Document passage.
╔══

Rob’s Recipe of the Week: Road trip pasta

This week I’m keeping it simple and taking a little inspiration from a recent roadtrip to Italy. The spinach and tomato are pretty core to the dish but feel free to pick and choose from the rest of the list depending what you’ve got – I use an app called plant jammer to figure out what things might go well together.

Rob’s Road Trip Pasta

Core Ingredients (for 1 person):
Pasta of your choice, 2 handfuls
Fresh Tomatoes, 1 large handful
Spinach (or other greens depending on share), 3 handfuls
Basil, small handful
Garlic, 1 clove
Lemon Juice 0.5-1 tablespoon or to taste
Olive Oil, 2-3 tablespoons or to taste
Mixed herbs, 1 teaspoon

Optional extras:
Black olives, small handful
Walnuts, small handful
Onion, 1 medium
Green/French Beans, about 3cm bundle

Method:
First chop all your veg; tomatoes into quarters, spinach may need stems chopping down to manageable size, garlic minced or thin slices, onion diced

Next get the pasta on the boil – when it’s ready remember to keep the water!

Whilst the pasta cooks, fry off onion and garlic, then add tomatoes, spinach and any optional extras and fry at a medium heat.

The pasta should be ready about the same time as the veg is cooked. Before draining, add the olive oil to the veg and then add a few sloshes of the pasta water – the starch helps make a good sauce! Then add the lemon juice, basil and mixed herbs and stir it all together until you have a nice shiny consistent sauce. Season with salt and pepper.

Drain the Pasta and add to the pan, mix and serve with some salad on the side and a little chopped coriander on top.

╚══

Records.
╔══

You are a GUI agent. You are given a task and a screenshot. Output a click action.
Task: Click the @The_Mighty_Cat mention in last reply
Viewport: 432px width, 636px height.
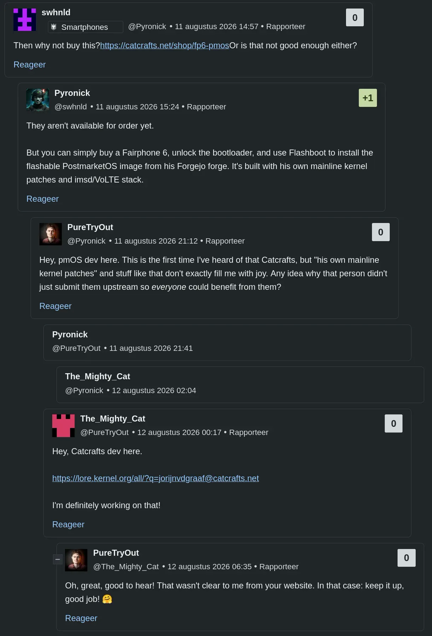pos(126,567)

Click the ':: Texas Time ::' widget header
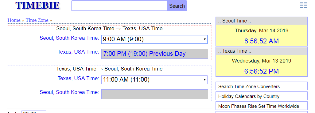[261, 51]
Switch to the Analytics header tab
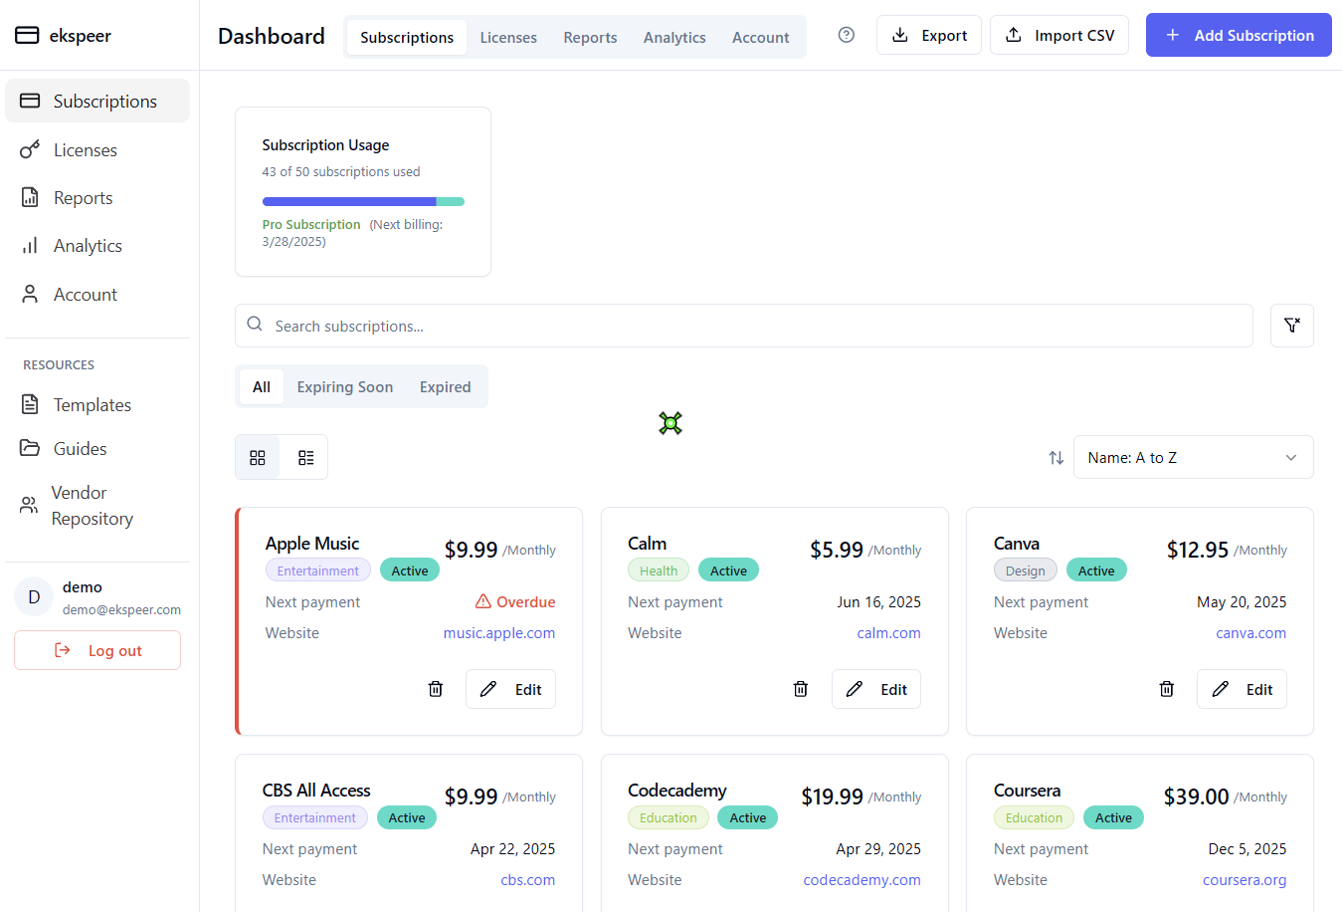This screenshot has width=1342, height=912. pos(674,38)
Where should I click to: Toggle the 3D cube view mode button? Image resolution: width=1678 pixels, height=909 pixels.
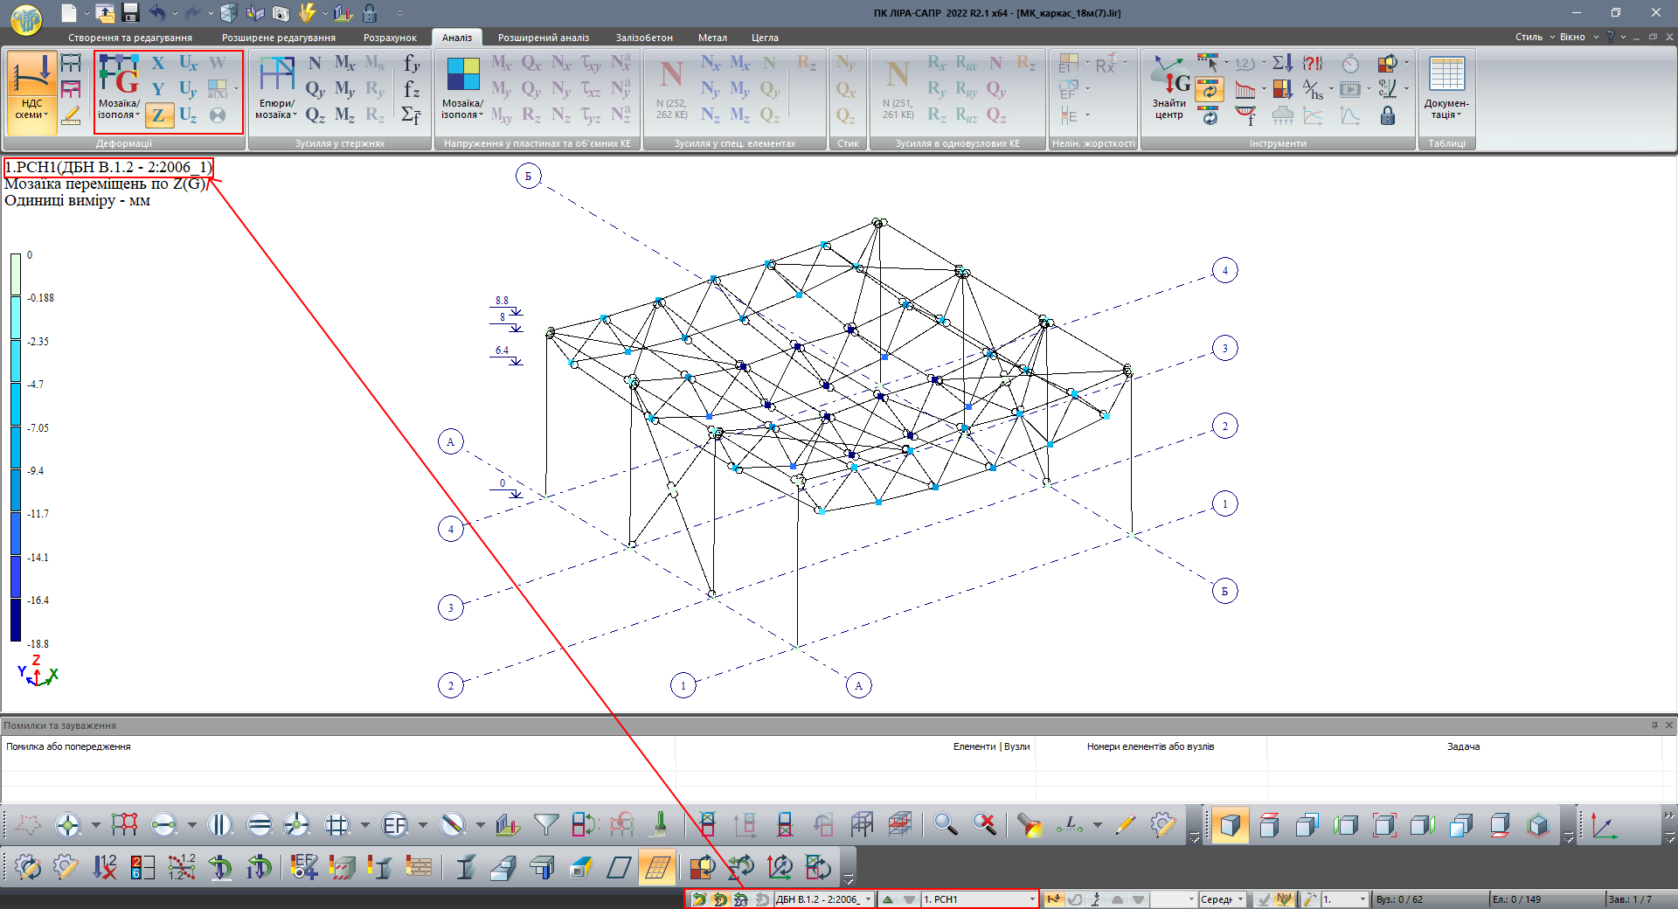click(x=1230, y=824)
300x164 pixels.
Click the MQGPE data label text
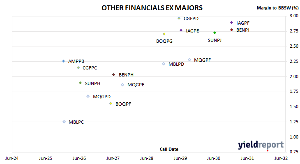(136, 85)
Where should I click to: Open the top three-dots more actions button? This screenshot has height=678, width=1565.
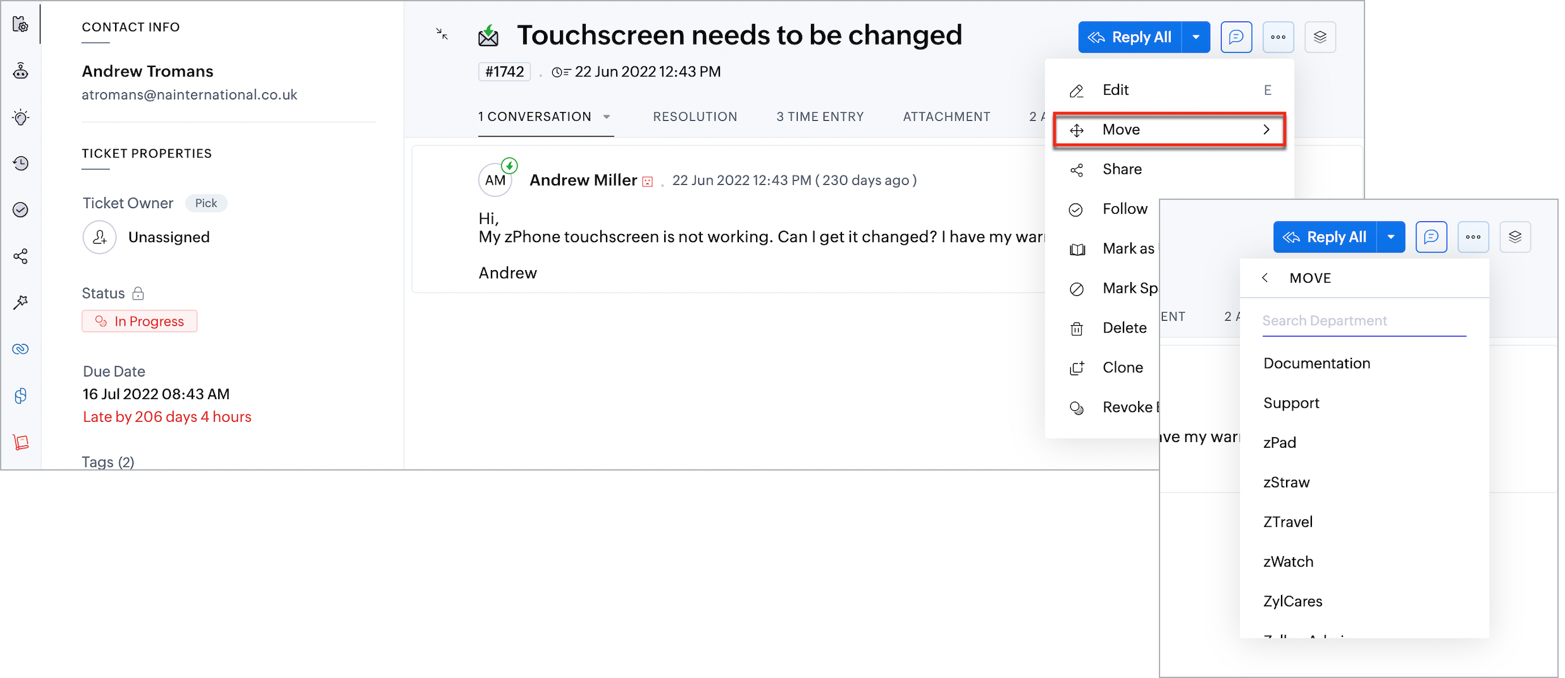click(1278, 37)
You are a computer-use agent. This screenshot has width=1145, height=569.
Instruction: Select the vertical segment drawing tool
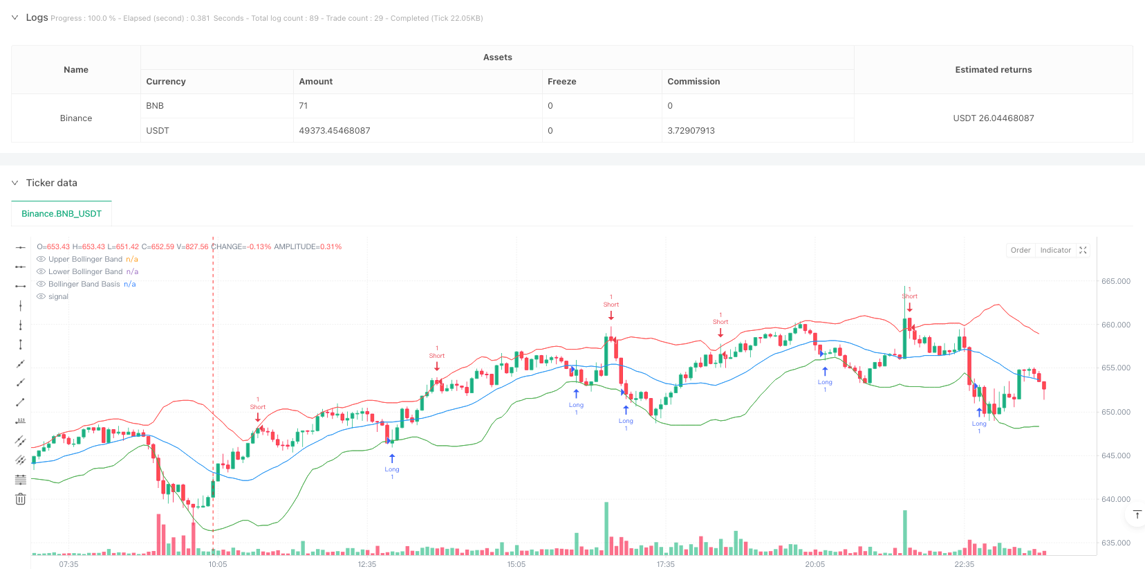[x=21, y=344]
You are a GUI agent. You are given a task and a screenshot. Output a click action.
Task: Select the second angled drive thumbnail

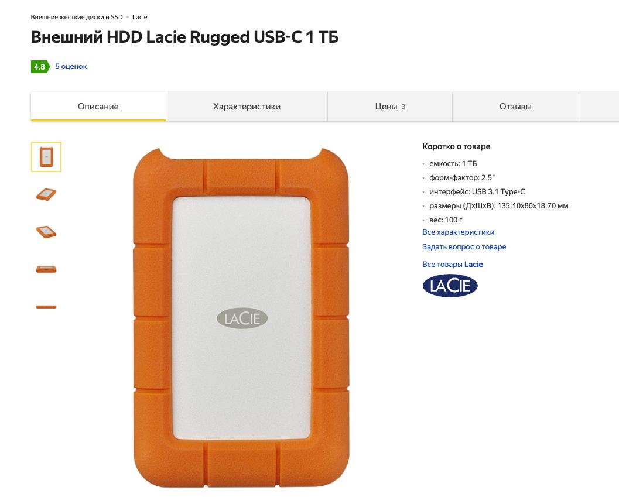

╚══

To do.
[A] Answer these from the road trip pasta recipe:
(i) How many handfuls of spinach does it call for per person?
(ii) What app does Rob use to work out which ingredients go well together?
(iii) What should you keep when the pasta is ready?
[B] Extend the road trip pasta recipe, picking up right after its final line.

Answers for this exercise.
[A]
(i) 3 handfuls
(ii) Plant Jammer
(iii) The pasta water

[B]
Rob’s Recipe of the Week: Vegan ‘omelette’ for filling

I picked up this recipe whilst living in Gothenburg and it has great connotations for me with sunny breakfasts on the pier… Hopefully I don’t just see it with rose tinted glasses!

Vegan chickpea flour (kikärtsmjöl) omelette
Ingredients

1 cup (120 g) chickpea flour
1 Tablespoon flaxseed meal or chia seed meal (optional)
1/2 tsp (0.5 tsp) salt
1/4 tsp (0.25 tsp) each of turmeric garlic powder, baking soda, cumin powder
1ish cup of water

Fillings!
Fried tomato, onion, mushrooms, lots coming in our shares that could suit!

Method is simple, mix the all the dry ingredients then add the water slowly and mix with a whisk until they take on the same consistency as whisked eggs. Fry up the fillings, then poor on the omelette mix and reduce pan to a medium to low heat. Make sure you cook it slower and longer than an egg omelette – it tends to burn before solidifying enough to flip if you rush it.

Rebecca’s Recipe of the Week: Coconut-Miso Salmon Curry

What are you going to do with the three million tiny red onions you’ve accumulated from Canalside over the past months? Use them in this in this delicious, vaguely Thai curry. They’re a bit of a nuisance to peel, but the result is worth it. (Ali suggests soaking in very hot water for 5 minutes to make for an easier peel.)

Serve this light and spring-like curry with rice and an additional squeeze of lime. It’s pretty quick, and very, very flavoursome.

Coconut-Miso Salmon Curry
Serves 4

Ingredients
2 tablespoons vegetable oil
200g red onions, peeled and sliced ¼-in thick
2 tablespoons grated fresh ginger
3 garlic cloves, thinly sliced
3 tablespoons miso (the recipe calls for white miso but I used brown rice miso)
½ cup coconut milk
600g salmon fillet, cut into 2-inch pieces
About 5 cups of baby spinach or some other soft greens
1-2 tablespoons lime juice
½ cup coriander, coarsely chopped
¼ cup basil, coarsely chopped
1 chopped red chile, to serve (if desired)
Additional lime juice, to serve

Preparation
In a large pan heat the oil over medium heat. Add the onions, ginger and garlic. Stir and season with salt and pepper. Cook, stirring, for about 3 minutes, or until softened. Add the miso and continue to stir until the miso begins to caramelise a bit on the bottom of the pan. This will take about 2 more minutes.

Add the coconut milk and 2 cups of water. Bring to the boil over high heat and cook for about 5 minutes, or until the liquid had reduced a little.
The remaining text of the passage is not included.